The above-mentioned impurities amlodipine maleate product does not fully reflect public maleic acid impurities Levamlodipine products, and its deficiency is that: (I) the above products for amlodipine maleate, is racemate, did impurities in the optical resolution process of the formation of L-body research produced, and therefore can not fully reflect the maleic acid impurities Levamlodipine product composition; (2) only aspartate ammonia chlorine to calm impurity D were studied, no systematic study of other impurities, and therefore unable to determine the composition and content of other impurities affect drug safety.
European Pharmacopoeia discloses amlodipine besylate quality standards, amlodipine besylate may exist in the impurity for impurity A, impurity B, impurity C, impurity D, impurity E, impurity F, impurity G, impurities H et al. However, there may be amlodipine besylate Impurities can not fully reflect the maleate impurities Levamlodipine products.
In summary, the impurities on amlodipine products are disclosed in the prior art does not accurately reflect the maleate Levamlodipine of impurities.

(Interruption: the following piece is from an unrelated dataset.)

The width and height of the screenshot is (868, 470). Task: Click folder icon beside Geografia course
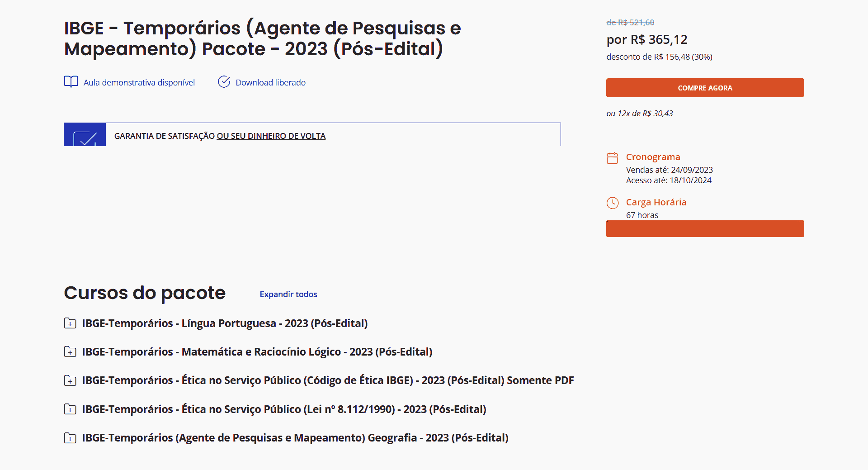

impurity study is a very important element of drug quality study because of adverse drug reactions that occurred in the clinical course and drug use, in addition to the relevant pharmacological activity itself, but sometimes there are impurities contained drugs Large relationship. As we all know, engaged in drug development and drug evaluation is a basic principle to follow is to ensure the safety and effectiveness of marketed drugs, due to stable quality controlled drug is safe and effective medicines to ensure that the premise and foundation, while the impurities research is the quality of medicines an important part of the study, so the study of impurities and impurity control is the key element of drug quality assurance is to ensure that an important manifestation of the effectiveness of drug safety.

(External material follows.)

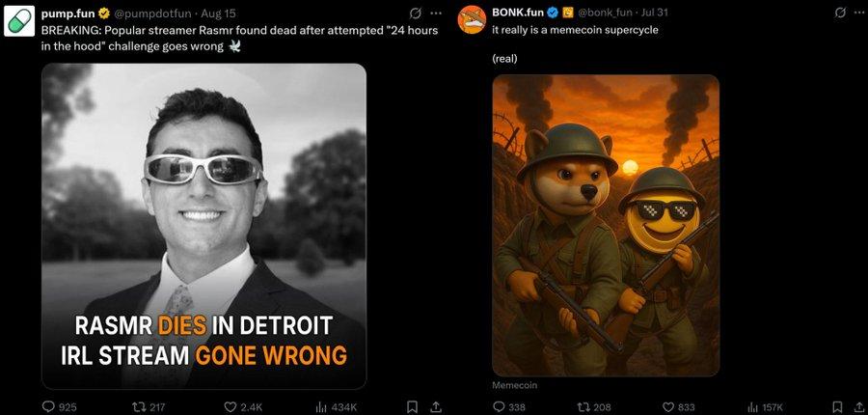Viewport: 868px width, 415px height.
Task: Repost the BONK.fun tweet
Action: [583, 407]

Most of the impurities in the drug having potential biological activity, and drug interactions may affect the safety and efficacy of drugs, or even toxic, such as synthetic raw materials remaining in the process, although not yet data show that these impurities give cause direct harm to the human body, but after all, is the drug of “pollutants” and does not have a therapeutic effect, it should be possible to minimize the level, which is an important drug developers to work in line with the countries of the drug development Studies concerning impurities guidelines.

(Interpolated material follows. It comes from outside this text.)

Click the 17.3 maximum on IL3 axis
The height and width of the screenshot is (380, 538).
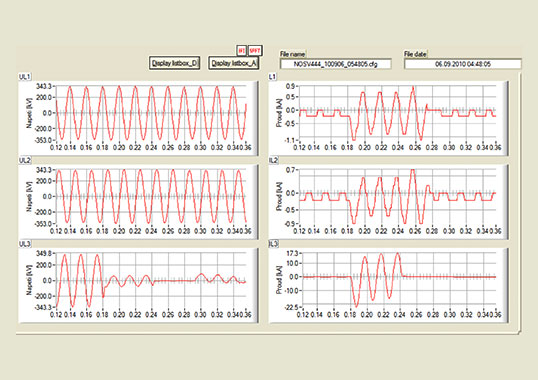[x=293, y=253]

pharmaceutical polymorphs is an important factor in drug stability and bioavailability of influence, through retrieval of existing technology, we can not know maleate levamlodipine product is what the crystal form, but also Stability can not be informed of the existence of this crystal form, and drug stability, uniformity of quality, bioavailability, preparations will have what effect.
Therefore, a systematic study maleate levamlodipine all kinds of impurities in the product composition and crystalline form, the development of suitable methods of preparation, reduce the content of all kinds of impurities maleate levamlodipine products, obtain high-quality products, is to ensure maleate levamlodipine clinical drug safety testing is an important work, improve their quality level API is the key to improving the quality of finished products. So still need improvements to existing technologies, maleate levamlodipine all kinds of impurities in the product research and analysis to determine the specific composition, and its control in a safe, reasonable limits, to obtain high levels of quality and stability maleate levamlodipine.